Cybersecurity, for example, has evolved from a technical issue into a business resilience issue. As organizations digitize more processes, the consequences of disruption extend directly into operations, customer confidence, and financial performance. At the same time, many organizations are feeling pressure to adopt AI before fully understanding its operational, ethical, and regulatory implications. Sustainable adoption requires more than enthusiasm. It requires governance, clear objectives, and measurable outcomes.
I navigate these challenges by staying close to operational realities while maintaining a long-term innovation mindset. Technology leadership today requires a balance between experimentation and discipline, and I encourage teams to focus on solving business problems first before deciding which technologies are best suited to address them.
What excites me most about AI is its ability to expand access and create trust at scale, particularly across emerging markets where financial and insurance services remain inaccessible to many people.

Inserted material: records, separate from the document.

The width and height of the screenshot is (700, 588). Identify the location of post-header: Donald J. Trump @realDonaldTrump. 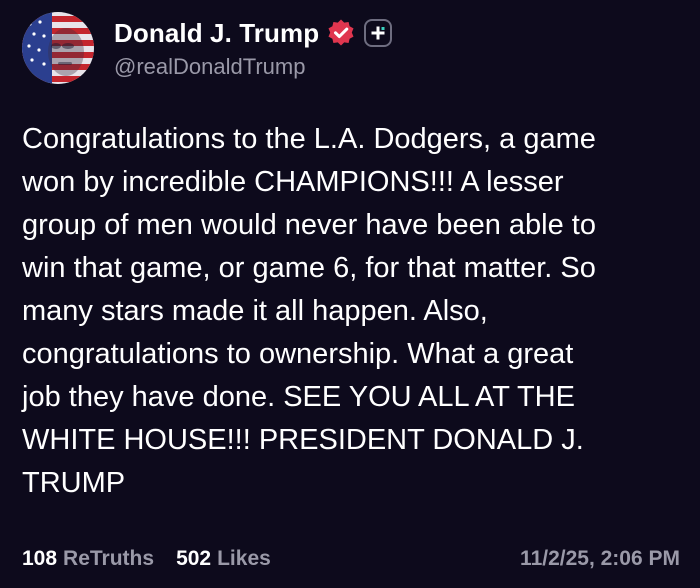
(208, 48).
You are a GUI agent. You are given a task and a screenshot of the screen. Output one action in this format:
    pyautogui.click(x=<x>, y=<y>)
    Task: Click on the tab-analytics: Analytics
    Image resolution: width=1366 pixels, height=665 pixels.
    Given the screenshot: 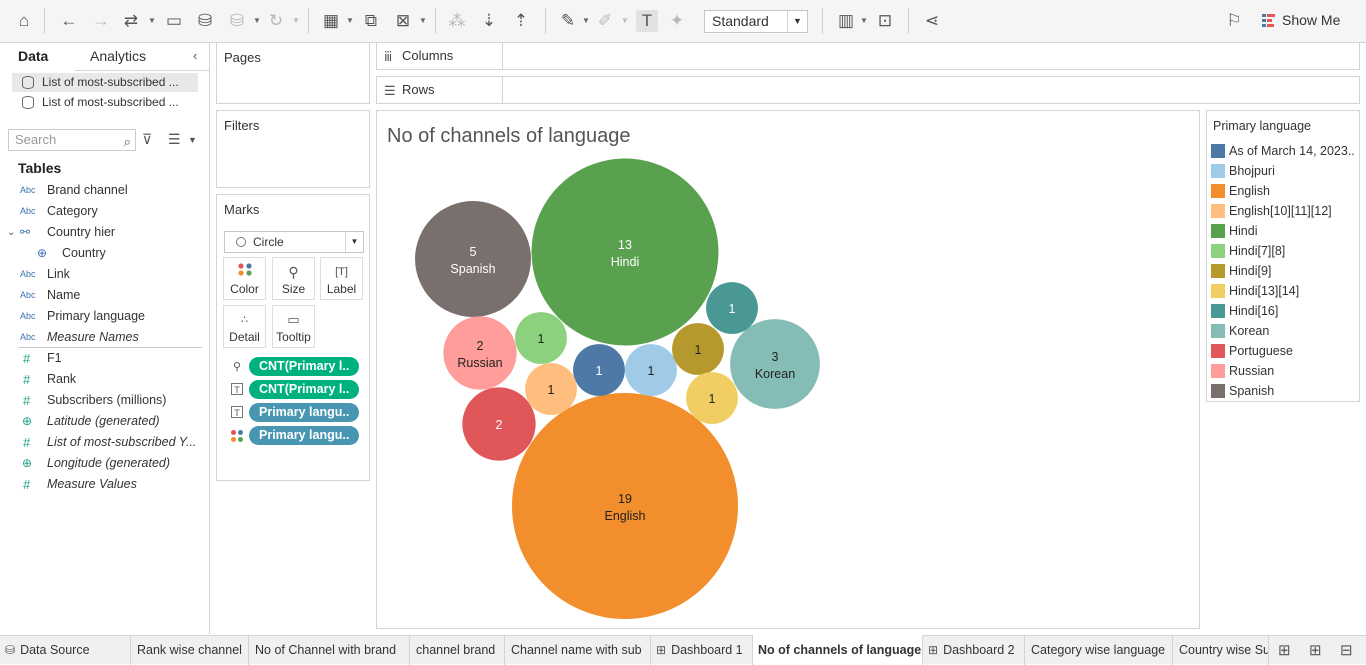 What is the action you would take?
    pyautogui.click(x=118, y=56)
    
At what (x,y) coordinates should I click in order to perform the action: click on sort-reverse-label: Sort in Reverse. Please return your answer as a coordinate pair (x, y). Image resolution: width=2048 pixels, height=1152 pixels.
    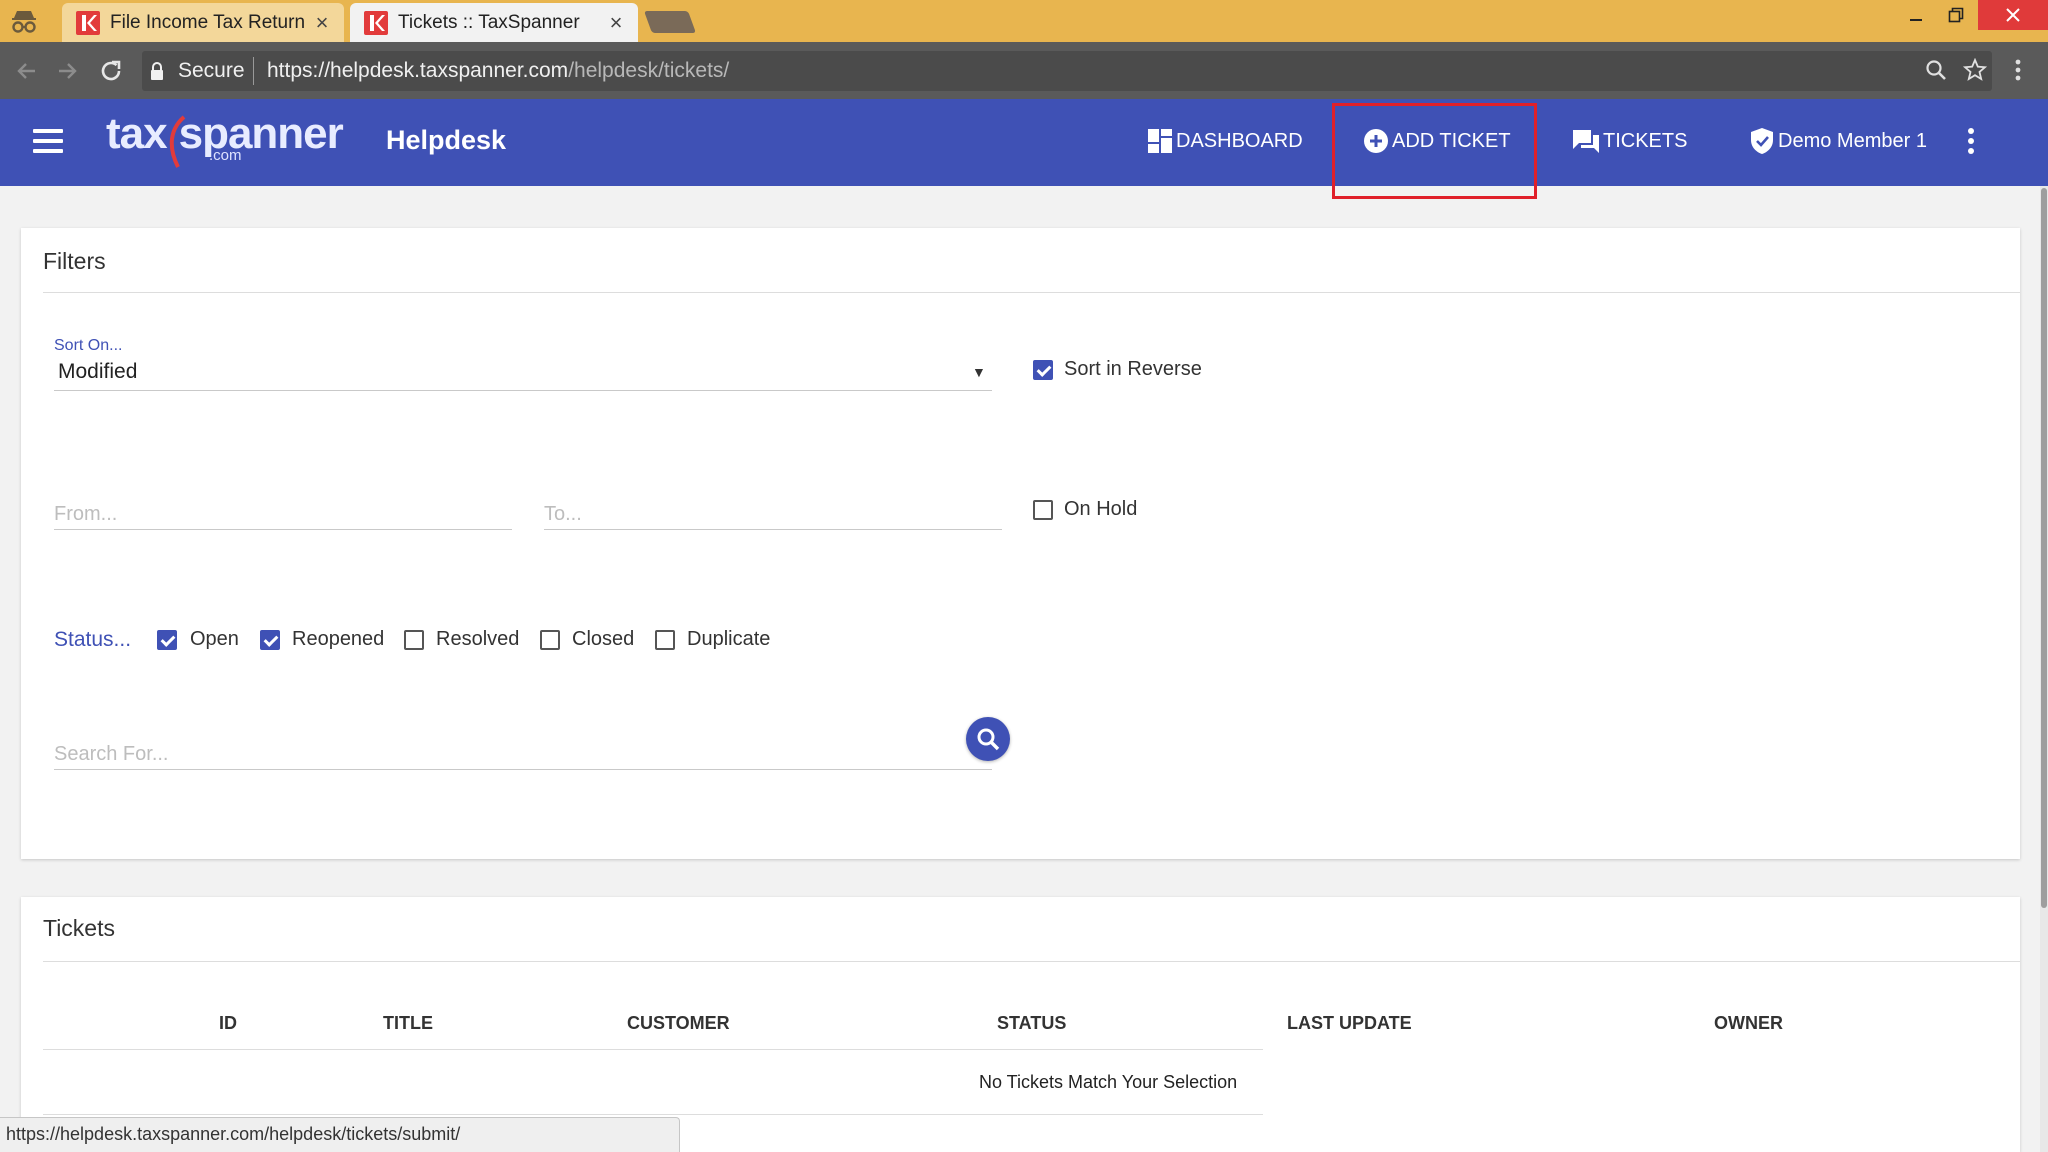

In fintech, intelligent analytics and alternative data models have the potential to improve financial inclusion by helping institutions serve underserved populations and small businesses more effectively.
Within InsurTech, the opportunity lies in simplifying experiences that have traditionally been complex and difficult to navigate. Advances in underwriting, fraud detection, claims processing, and product personalization can make insurance more accessible while improving customer confidence. Embedded insurance and API-driven ecosystems are also creating entirely new distribution models.
Preparing for this future requires more than adopting new tools. Sustainable transformation depends on governance, skills development, and team building that is adaptable enough to embrace innovation while remaining focused on measurable business outcomes.
Before evaluating any technology investment, I start with a simple question. What problem are we trying to solve? Once that answer is clear, it becomes much easier to assess potential value, define success, and determine whether a solution can remain sustainable over time.
Experience has also taught me that organizations often underestimate the human side of transformation. Large-scale deployments may appear ambitious, but they do not always deliver the strongest outcomes. Incremental change often leads to greater adoption because it allows people to build confidence, demonstrate value, and adapt gradually. Equally important is involving stakeholders early in the process. The most successful initiatives I have led were shaped by collaboration between business leaders, operations teams, and end users rather than technology teams working in isolation.
“Technology enables transformation, but people ultimately determine whether it succeeds.”
The role of technology leadership is expanding far beyond traditional IT management. Technical expertise will always matter, but future leaders will be expected to connect technology decisions with business strategy, governance, and organizational change.
AI literacy has become essential because leaders must understand where AI creates value, where its limitations exist, and how it should be governed responsibly. Cybersecurity awareness is as important as digital trust, as it increasingly influences business performance and customer confidence. Data intelligence is equally critical because organizations generate vast amounts of information, yet competitive advantage belongs to leaders who can translate that information into meaningful decisions.
Ultimately, adaptability may become the defining characteristic of future leadership. Technology will continue evolving faster than established leadership models, which means curiosity, continuous learning, and the ability to communicate complex ideas clearly will separate effective leaders from the rest.